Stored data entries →
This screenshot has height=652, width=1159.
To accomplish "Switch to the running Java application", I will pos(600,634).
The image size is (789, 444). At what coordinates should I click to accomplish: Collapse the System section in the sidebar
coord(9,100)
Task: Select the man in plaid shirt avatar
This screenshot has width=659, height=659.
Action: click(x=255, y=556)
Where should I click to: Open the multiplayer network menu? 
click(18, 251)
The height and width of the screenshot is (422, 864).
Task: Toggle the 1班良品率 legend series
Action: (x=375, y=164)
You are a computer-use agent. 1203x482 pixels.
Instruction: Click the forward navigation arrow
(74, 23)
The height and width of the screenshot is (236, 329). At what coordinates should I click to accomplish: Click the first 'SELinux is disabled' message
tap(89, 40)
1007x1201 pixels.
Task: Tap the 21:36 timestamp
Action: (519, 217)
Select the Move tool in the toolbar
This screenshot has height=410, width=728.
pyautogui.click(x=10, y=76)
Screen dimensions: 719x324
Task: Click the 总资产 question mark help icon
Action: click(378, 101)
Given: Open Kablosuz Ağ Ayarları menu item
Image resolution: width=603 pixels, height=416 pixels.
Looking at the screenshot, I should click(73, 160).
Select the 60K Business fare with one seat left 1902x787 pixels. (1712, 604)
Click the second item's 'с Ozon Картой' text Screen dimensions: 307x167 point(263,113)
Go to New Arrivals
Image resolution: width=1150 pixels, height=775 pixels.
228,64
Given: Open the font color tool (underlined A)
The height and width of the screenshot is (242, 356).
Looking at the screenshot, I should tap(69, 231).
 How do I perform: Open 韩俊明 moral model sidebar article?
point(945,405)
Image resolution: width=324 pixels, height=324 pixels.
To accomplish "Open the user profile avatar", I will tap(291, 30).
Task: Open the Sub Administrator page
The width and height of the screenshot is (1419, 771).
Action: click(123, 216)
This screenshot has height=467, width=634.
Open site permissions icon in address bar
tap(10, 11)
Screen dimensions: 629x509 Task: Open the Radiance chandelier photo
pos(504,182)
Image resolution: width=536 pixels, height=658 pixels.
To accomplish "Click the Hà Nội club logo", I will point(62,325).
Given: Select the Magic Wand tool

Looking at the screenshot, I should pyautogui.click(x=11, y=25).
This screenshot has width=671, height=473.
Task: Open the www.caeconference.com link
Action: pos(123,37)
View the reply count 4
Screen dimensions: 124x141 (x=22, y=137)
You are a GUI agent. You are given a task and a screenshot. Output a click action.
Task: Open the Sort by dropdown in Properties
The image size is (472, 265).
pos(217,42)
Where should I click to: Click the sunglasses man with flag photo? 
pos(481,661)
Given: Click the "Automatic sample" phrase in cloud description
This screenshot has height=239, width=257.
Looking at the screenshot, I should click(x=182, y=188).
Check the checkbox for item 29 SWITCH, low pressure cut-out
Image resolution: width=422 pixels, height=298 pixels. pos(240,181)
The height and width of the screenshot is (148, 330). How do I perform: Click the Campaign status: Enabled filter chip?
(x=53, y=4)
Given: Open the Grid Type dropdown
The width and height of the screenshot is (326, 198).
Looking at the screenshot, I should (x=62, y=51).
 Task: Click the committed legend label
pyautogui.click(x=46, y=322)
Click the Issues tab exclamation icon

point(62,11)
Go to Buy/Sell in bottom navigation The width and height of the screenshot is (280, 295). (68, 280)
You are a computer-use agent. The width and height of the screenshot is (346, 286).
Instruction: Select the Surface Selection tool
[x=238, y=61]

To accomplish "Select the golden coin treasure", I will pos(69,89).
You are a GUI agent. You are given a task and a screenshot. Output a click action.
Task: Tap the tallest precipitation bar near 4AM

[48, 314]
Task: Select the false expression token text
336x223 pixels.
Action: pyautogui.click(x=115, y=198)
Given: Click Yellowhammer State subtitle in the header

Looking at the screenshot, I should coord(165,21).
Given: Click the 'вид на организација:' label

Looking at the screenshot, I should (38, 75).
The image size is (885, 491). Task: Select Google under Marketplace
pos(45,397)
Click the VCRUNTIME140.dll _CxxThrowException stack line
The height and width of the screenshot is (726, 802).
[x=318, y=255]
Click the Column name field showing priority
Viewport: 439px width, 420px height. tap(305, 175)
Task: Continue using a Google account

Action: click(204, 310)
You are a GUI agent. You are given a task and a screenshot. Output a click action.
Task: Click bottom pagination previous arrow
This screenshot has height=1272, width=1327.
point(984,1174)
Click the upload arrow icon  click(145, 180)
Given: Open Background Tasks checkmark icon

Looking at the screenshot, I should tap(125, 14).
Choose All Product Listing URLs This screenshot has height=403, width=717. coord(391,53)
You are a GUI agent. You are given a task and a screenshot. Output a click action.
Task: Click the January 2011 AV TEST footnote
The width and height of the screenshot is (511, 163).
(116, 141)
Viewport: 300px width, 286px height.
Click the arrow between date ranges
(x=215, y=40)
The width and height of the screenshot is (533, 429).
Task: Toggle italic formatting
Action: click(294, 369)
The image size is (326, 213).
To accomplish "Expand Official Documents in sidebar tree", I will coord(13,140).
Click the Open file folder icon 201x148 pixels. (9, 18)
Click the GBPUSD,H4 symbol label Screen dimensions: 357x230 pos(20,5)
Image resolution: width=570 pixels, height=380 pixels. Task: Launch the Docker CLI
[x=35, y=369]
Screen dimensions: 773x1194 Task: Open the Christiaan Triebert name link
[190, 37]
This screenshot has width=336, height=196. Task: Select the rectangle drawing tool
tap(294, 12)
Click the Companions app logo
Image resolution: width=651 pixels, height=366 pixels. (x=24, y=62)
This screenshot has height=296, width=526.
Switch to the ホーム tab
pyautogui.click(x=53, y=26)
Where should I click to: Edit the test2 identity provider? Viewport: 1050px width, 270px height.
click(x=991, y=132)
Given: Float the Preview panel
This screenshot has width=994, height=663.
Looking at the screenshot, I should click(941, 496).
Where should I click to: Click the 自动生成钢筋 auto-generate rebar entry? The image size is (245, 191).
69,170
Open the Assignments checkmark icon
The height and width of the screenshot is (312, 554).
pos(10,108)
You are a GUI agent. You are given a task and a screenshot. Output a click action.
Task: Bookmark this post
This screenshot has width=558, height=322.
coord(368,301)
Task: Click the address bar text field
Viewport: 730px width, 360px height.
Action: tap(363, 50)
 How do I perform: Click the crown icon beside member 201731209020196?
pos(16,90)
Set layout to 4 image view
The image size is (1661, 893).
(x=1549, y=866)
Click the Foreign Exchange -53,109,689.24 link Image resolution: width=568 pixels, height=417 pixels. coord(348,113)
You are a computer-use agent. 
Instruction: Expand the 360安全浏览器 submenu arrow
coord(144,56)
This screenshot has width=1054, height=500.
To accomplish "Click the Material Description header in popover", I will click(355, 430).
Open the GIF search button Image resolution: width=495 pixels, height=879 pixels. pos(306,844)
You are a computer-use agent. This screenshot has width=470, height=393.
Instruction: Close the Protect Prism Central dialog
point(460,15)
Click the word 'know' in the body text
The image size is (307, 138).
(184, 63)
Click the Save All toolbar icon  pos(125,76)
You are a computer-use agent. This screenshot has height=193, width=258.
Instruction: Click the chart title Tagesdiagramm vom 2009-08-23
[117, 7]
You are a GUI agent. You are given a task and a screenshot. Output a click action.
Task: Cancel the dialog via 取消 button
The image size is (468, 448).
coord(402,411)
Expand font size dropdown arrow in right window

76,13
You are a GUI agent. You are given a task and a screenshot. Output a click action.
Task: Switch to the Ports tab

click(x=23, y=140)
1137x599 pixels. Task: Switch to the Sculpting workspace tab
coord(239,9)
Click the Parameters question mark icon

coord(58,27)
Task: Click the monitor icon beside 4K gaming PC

What is being asked → Copy the entries exactly as they appear.

Result below →
This screenshot has height=652, width=1159.
To accomplish "Switch to the running Java application", I will pos(600,634).
The image size is (789, 444). At what coordinates should I click to accomplish: Collapse the System section in the sidebar
coord(9,100)
Task: Select the man in plaid shirt avatar
This screenshot has width=659, height=659.
Action: click(x=255, y=556)
Where should I click to: Open the multiplayer network menu? 
click(18, 251)
The height and width of the screenshot is (422, 864).
Task: Toggle the 1班良品率 legend series
Action: (x=375, y=164)
You are a computer-use agent. 1203x482 pixels.
Instruction: Click the forward navigation arrow
(74, 23)
The height and width of the screenshot is (236, 329). At what coordinates should I click to accomplish: Click the first 'SELinux is disabled' message
tap(89, 40)
1007x1201 pixels.
Task: Tap the 21:36 timestamp
Action: (519, 217)
Select the Move tool in the toolbar
This screenshot has height=410, width=728.
pyautogui.click(x=10, y=76)
Screen dimensions: 719x324
Task: Click the 总资产 question mark help icon
Action: click(378, 101)
Given: Open Kablosuz Ağ Ayarları menu item
Image resolution: width=603 pixels, height=416 pixels.
Looking at the screenshot, I should click(73, 160).
Select the 60K Business fare with one seat left 1902x787 pixels. (1712, 604)
Click the second item's 'с Ozon Картой' text Screen dimensions: 307x167 point(263,113)
Go to New Arrivals
Image resolution: width=1150 pixels, height=775 pixels.
228,64
Given: Open the font color tool (underlined A)
The height and width of the screenshot is (242, 356).
Looking at the screenshot, I should tap(69, 231).
 How do I perform: Open 韩俊明 moral model sidebar article?
point(945,405)
Image resolution: width=324 pixels, height=324 pixels.
To accomplish "Open the user profile avatar", I will tap(291, 30).
Task: Open the Sub Administrator page
The width and height of the screenshot is (1419, 771).
Action: click(123, 216)
This screenshot has height=467, width=634.
Open site permissions icon in address bar
tap(10, 11)
Screen dimensions: 629x509 Task: Open the Radiance chandelier photo
pos(504,182)
Image resolution: width=536 pixels, height=658 pixels.
To accomplish "Click the Hà Nội club logo", I will point(62,325).
Given: Select the Magic Wand tool

Looking at the screenshot, I should pyautogui.click(x=11, y=25).
This screenshot has width=671, height=473.
Task: Open the www.caeconference.com link
Action: pos(123,37)
View the reply count 4
Screen dimensions: 124x141 (x=22, y=137)
You are a GUI agent. You are given a task and a screenshot. Output a click action.
Task: Open the Sort by dropdown in Properties
The image size is (472, 265).
pos(217,42)
Where should I click to: Click the sunglasses man with flag photo? 
pos(481,661)
Given: Click the "Automatic sample" phrase in cloud description
This screenshot has height=239, width=257.
Looking at the screenshot, I should click(x=182, y=188).
Check the checkbox for item 29 SWITCH, low pressure cut-out
Image resolution: width=422 pixels, height=298 pixels. pos(240,181)
The height and width of the screenshot is (148, 330). How do I perform: Click the Campaign status: Enabled filter chip?
(x=53, y=4)
Given: Open the Grid Type dropdown
The width and height of the screenshot is (326, 198).
Looking at the screenshot, I should (x=62, y=51).
 Task: Click the committed legend label
pyautogui.click(x=46, y=322)
Click the Issues tab exclamation icon

point(62,11)
Go to Buy/Sell in bottom navigation The width and height of the screenshot is (280, 295). (68, 280)
You are a computer-use agent. The width and height of the screenshot is (346, 286).
Instruction: Select the Surface Selection tool
[x=238, y=61]

To accomplish "Select the golden coin treasure", I will pos(69,89).
You are a GUI agent. You are given a task and a screenshot. Output a click action.
Task: Tap the tallest precipitation bar near 4AM

[48, 314]
Task: Select the false expression token text
336x223 pixels.
Action: pyautogui.click(x=115, y=198)
Given: Click Yellowhammer State subtitle in the header

Looking at the screenshot, I should coord(165,21).
Given: Click the 'вид на организација:' label

Looking at the screenshot, I should (38, 75).
The image size is (885, 491). Task: Select Google under Marketplace
pos(45,397)
Click the VCRUNTIME140.dll _CxxThrowException stack line
The height and width of the screenshot is (726, 802).
[x=318, y=255]
Click the Column name field showing priority
Viewport: 439px width, 420px height. tap(305, 175)
Task: Continue using a Google account

Action: click(204, 310)
You are a GUI agent. You are given a task and a screenshot. Output a click action.
Task: Click bottom pagination previous arrow
This screenshot has height=1272, width=1327.
point(984,1174)
Click the upload arrow icon  click(145, 180)
Given: Open Background Tasks checkmark icon

Looking at the screenshot, I should tap(125, 14).
Choose All Product Listing URLs This screenshot has height=403, width=717. coord(391,53)
You are a GUI agent. You are given a task and a screenshot. Output a click action.
Task: Click the January 2011 AV TEST footnote
The width and height of the screenshot is (511, 163).
(116, 141)
Viewport: 300px width, 286px height.
Click the arrow between date ranges
(x=215, y=40)
The width and height of the screenshot is (533, 429).
Task: Toggle italic formatting
Action: click(294, 369)
The image size is (326, 213).
To accomplish "Expand Official Documents in sidebar tree", I will coord(13,140).
Click the Open file folder icon 201x148 pixels. (9, 18)
Click the GBPUSD,H4 symbol label Screen dimensions: 357x230 pos(20,5)
Image resolution: width=570 pixels, height=380 pixels. Task: Launch the Docker CLI
[x=35, y=369]
Screen dimensions: 773x1194 Task: Open the Christiaan Triebert name link
[190, 37]
This screenshot has width=336, height=196. Task: Select the rectangle drawing tool
tap(294, 12)
Click the Companions app logo
Image resolution: width=651 pixels, height=366 pixels. (x=24, y=62)
This screenshot has height=296, width=526.
Switch to the ホーム tab
pyautogui.click(x=53, y=26)
Where should I click to: Edit the test2 identity provider? Viewport: 1050px width, 270px height.
click(x=991, y=132)
Given: Float the Preview panel
This screenshot has width=994, height=663.
Looking at the screenshot, I should click(941, 496).
Where should I click to: Click the 自动生成钢筋 auto-generate rebar entry? The image size is (245, 191).
69,170
Open the Assignments checkmark icon
The height and width of the screenshot is (312, 554).
pos(10,108)
You are a GUI agent. You are given a task and a screenshot. Output a click action.
Task: Bookmark this post
This screenshot has width=558, height=322.
coord(368,301)
Task: Click the address bar text field
Viewport: 730px width, 360px height.
Action: tap(363, 50)
 How do I perform: Click the crown icon beside member 201731209020196?
pos(16,90)
Set layout to 4 image view
The image size is (1661, 893).
(x=1549, y=866)
Click the Foreign Exchange -53,109,689.24 link Image resolution: width=568 pixels, height=417 pixels. coord(348,113)
You are a computer-use agent. 
Instruction: Expand the 360安全浏览器 submenu arrow
coord(144,56)
This screenshot has width=1054, height=500.
To accomplish "Click the Material Description header in popover", I will click(355, 430).
Open the GIF search button Image resolution: width=495 pixels, height=879 pixels. pos(306,844)
You are a computer-use agent. This screenshot has width=470, height=393.
Instruction: Close the Protect Prism Central dialog
point(460,15)
Click the word 'know' in the body text
The image size is (307, 138).
(184, 63)
Click the Save All toolbar icon  pos(125,76)
You are a computer-use agent. This screenshot has height=193, width=258.
Instruction: Click the chart title Tagesdiagramm vom 2009-08-23
[117, 7]
You are a GUI agent. You are given a task and a screenshot. Output a click action.
Task: Cancel the dialog via 取消 button
The image size is (468, 448).
coord(402,411)
Expand font size dropdown arrow in right window

76,13
You are a GUI agent. You are given a task and a screenshot. Output a click action.
Task: Switch to the Ports tab

click(x=23, y=140)
1137x599 pixels. Task: Switch to the Sculpting workspace tab
coord(239,9)
Click the Parameters question mark icon

coord(58,27)
Task: Click the monitor icon beside 4K gaming PC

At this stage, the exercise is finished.